Pode, mas apenas em determinadas situações.
Quando um artista morre, as suas obras transmitem-se aos herdeiros. Se estes quiserem vendê-las a um colecionador estrangeiro, têm esse direito.
O Estado não pode interferir, exceto se as obras forem consideradas parte do património cultural do país. As obras de arte podem ser classificadas como bens de interesse nacional, de interesse público ou de interesse municipal. A classificação como de interesse nacional é decidida pelo Governo, a classificação como de interesse público é decidida pelo membro do Governo responsável pela área da cultura, e a classificação como de interesse municipal compete ao município competente, nos termos da lei.
A transmissão por herança de bens classificados (ou em vias de o ser) como de interesse nacional, de interesse público ou municipal deve ser comunicada aos serviços competentes, bem como a venda ou outra alienação desses bens. Nessa situação, os comproprietários, o Estado, as Regiões Autónomas e os municípios têm, por esta ordem, direito de preferência na aquisição.

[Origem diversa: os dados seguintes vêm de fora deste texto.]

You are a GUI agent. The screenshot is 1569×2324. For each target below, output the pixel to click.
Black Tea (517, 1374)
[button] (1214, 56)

Isto significa que o Estado pode adquirir as obras nas mesmas condições propostas ao comprador estrangeiro. O incumprimento desses deveres pode impedir a realização da escritura ou do registo e pode ainda dar origem a contraordenações.

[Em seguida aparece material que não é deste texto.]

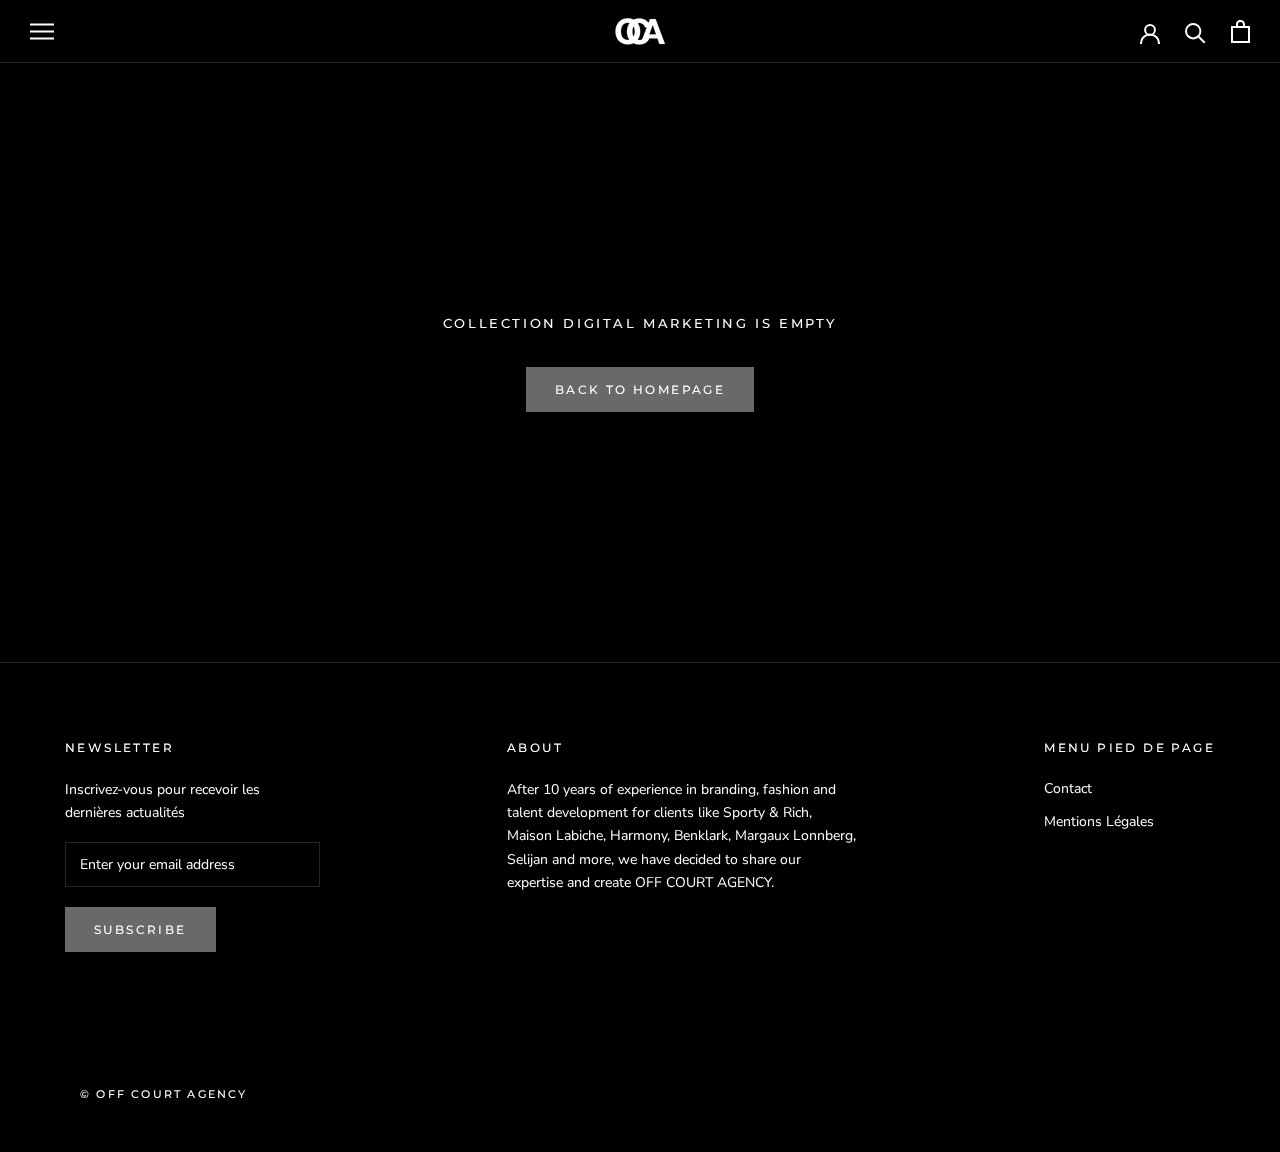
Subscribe (140, 929)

Além disso, se as obras forem classificadas como de interesse nacional, a sua saída definitiva de Portugal é, em regra, proibida. Se forem classificadas como de interesse público, a saída do território nacional depende de autorização. Se da classificação resultar uma proibição ou uma restrição grave ao direito de propriedade ou à utilização normal do bem, os proprietários podem ter direito a indemnização.
O conteúdo desta página tem um fim meramente informativo. A Fundação Francisco Manuel dos Santos não presta apoio jurídico especializado. Para esse efeito deverá consultar profissionais na área jurídica.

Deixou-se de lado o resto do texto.